La relación de dos desconocidos en un país extranjero, abandonados a sus propias circunstancias; el uno, un actor en horas bajas (Bill Murray en un papel espléndido, quizás el mejor de su carrera si descartamos el de Atrapado en el tiempo) que viaja al Japón contratado para dar imagen a una marca de whisky; la otra, una joven (Scarlett Johansson) que acompaña a su marido en un viaje de trabajo y pasa la mayor parte del tiempo en la soledad de su hotel.
Dos almas perdidas en la inmensidad metropolitana de Tokio, ciudad que se convierte en el tercer protagonista de la película. No hay humanidad en esta urbe hiperdesarrollada en la que las relaciones se mantienen en discotecas ruidosas y oscurecidas, en la que se entonan karaokes improvisados hasta altas horas de la noche y en la que el ser humano ha de enfrentarse a una absoluta carencia de comunicación (pese a la cantidad de medios que llevan tras de sí esa etiqueta).

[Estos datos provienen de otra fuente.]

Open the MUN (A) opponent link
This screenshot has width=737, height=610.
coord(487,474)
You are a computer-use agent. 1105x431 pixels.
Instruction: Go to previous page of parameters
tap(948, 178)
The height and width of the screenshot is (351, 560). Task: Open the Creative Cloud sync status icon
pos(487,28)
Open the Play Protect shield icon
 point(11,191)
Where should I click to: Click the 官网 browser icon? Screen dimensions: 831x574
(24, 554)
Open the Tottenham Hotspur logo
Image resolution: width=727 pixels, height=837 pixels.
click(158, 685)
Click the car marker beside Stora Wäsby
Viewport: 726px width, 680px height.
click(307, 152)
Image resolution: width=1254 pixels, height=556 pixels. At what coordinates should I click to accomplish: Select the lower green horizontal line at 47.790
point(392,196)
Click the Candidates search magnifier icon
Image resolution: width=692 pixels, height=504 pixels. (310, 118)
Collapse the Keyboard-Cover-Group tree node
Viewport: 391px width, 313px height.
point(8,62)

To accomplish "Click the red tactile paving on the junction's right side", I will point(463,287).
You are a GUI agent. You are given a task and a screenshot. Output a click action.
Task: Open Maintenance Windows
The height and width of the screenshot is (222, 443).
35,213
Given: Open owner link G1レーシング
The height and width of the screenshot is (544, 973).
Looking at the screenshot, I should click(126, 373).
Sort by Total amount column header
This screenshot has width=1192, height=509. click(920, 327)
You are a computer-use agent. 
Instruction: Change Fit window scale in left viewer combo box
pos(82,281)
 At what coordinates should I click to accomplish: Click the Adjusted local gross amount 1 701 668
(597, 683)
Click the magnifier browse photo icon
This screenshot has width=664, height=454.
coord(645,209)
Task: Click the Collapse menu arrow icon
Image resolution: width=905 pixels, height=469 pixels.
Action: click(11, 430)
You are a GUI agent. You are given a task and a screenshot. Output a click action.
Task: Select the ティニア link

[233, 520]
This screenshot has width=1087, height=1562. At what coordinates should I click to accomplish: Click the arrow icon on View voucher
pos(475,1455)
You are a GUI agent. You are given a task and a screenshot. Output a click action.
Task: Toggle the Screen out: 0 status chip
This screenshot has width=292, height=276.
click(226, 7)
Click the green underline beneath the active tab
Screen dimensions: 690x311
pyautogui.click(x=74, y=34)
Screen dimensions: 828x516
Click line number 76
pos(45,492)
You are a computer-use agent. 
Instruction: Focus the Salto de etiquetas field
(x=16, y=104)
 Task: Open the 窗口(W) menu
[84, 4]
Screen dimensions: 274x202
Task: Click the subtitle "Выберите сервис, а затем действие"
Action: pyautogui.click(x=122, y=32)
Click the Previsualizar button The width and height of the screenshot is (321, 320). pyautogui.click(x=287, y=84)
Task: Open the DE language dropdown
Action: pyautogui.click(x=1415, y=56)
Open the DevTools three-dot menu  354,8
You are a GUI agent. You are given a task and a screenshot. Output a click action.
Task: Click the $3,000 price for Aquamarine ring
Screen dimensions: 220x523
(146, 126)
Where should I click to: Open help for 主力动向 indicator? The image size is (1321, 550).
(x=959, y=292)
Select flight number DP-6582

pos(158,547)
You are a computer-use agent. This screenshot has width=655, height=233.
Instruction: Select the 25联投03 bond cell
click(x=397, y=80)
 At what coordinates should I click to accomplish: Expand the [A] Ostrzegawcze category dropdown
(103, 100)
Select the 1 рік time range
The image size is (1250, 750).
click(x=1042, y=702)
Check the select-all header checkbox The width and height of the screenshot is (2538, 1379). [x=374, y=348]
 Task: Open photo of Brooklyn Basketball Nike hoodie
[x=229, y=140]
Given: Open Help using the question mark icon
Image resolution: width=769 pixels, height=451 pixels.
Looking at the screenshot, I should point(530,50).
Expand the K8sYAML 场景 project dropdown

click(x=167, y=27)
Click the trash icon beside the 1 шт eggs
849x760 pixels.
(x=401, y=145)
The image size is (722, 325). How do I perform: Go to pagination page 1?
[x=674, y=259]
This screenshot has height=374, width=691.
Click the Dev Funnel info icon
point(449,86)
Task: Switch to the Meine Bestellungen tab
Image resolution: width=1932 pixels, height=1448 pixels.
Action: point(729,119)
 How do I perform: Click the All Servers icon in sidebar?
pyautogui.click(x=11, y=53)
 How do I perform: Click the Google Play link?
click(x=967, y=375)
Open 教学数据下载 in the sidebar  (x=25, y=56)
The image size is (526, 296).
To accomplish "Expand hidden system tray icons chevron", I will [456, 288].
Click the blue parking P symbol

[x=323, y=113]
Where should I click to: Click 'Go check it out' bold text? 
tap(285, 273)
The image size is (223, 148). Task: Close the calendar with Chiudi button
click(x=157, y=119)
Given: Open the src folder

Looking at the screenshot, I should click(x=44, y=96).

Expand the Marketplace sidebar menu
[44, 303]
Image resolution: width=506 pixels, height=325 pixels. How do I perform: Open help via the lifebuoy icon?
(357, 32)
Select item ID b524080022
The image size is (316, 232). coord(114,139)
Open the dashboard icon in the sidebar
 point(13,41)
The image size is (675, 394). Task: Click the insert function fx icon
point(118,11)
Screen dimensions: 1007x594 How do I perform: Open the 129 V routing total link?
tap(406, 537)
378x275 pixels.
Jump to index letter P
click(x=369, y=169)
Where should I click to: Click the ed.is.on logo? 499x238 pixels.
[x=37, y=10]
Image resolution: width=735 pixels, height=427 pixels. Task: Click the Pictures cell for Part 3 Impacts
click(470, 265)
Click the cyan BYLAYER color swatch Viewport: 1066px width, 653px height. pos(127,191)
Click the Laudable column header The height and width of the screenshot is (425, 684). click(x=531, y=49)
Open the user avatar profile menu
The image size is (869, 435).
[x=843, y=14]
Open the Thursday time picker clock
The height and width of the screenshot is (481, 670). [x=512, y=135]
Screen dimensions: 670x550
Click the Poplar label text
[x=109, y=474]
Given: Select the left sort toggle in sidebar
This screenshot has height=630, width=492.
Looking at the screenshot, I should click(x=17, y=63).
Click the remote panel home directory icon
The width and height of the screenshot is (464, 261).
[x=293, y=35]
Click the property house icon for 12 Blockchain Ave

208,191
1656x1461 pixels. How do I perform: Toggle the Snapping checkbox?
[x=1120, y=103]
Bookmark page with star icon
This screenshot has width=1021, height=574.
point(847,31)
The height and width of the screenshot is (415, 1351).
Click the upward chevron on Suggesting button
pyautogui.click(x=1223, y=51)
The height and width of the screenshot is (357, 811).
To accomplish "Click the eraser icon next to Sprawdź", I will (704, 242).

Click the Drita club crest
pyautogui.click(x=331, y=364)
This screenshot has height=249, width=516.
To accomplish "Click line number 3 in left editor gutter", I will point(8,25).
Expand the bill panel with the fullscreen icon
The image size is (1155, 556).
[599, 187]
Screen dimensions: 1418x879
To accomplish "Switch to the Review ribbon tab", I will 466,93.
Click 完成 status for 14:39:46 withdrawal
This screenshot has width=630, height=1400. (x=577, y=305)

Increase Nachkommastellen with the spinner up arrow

Un mundo de relaciones a través de mensajes enviados por fax, de conversaciones banales en la distancia telefónica, de frases vacías de un matrimonio maduro más preocupado por el color de la moqueta que por el devenir personal, o de un matrimonio joven en el que el trabajo se convierte en el muro en el que chocan todos sus diálogos.
Hay en la última película de Sofia Coppola una mirada lánguida y poética sobre las relaciones, sobre el individuo sumido en su soledad y sus contradicciones. La directora nos guía con pulso sensible por un filme repleto de sugerencias, en lo que lo relevante no está en lo que se dice sino en cómo se dice, en cómo miramos a los demás y en esos pequeños secretos que marcan con su presencia cada una de nuestras vidas.
Sofia Coppola es capaz de mostrar y sugerir, de hacernos pensar o de llevarnos a través de las imágenes (y eso es precisamente el cine) por el viaje interior de dos personajes abocados a necesitarse. En este sentido, el encuentro entre Bob Harris (Bill Murray) y Charlotte (Scarlett Johansson) nunca puede ser fortuito: son dos soledades que se requieren, que buscan desesperadamente el silencio de sus propias miradas, las sonrisas de unos ojos necesitados de cariño.
El amor puede no pasar por el sexo, ni siquiera por una larga vida en común; puede ser tan sólo el breve momento en que buscamos a otra persona para sentirnos comprendidos y compartir experiencias e inquietudes. A través de las imágenes comprendemos las dificultades de dos seres perdidos no sólo en un país extranjero sino en sí mismos, envueltos en un constante ruido de fondo que les impide escuchar y ser escuchados, que los aleja de la persona para convertirlos en otro elemento más de una urbe fantasmagórica y terrible.
Lost in Traslation es así como un susurro delicado y complejo irónico y vital, tan frágil como la última frase que le dedica Bob a Charlotte, que llenará de recuerdos toda su vida.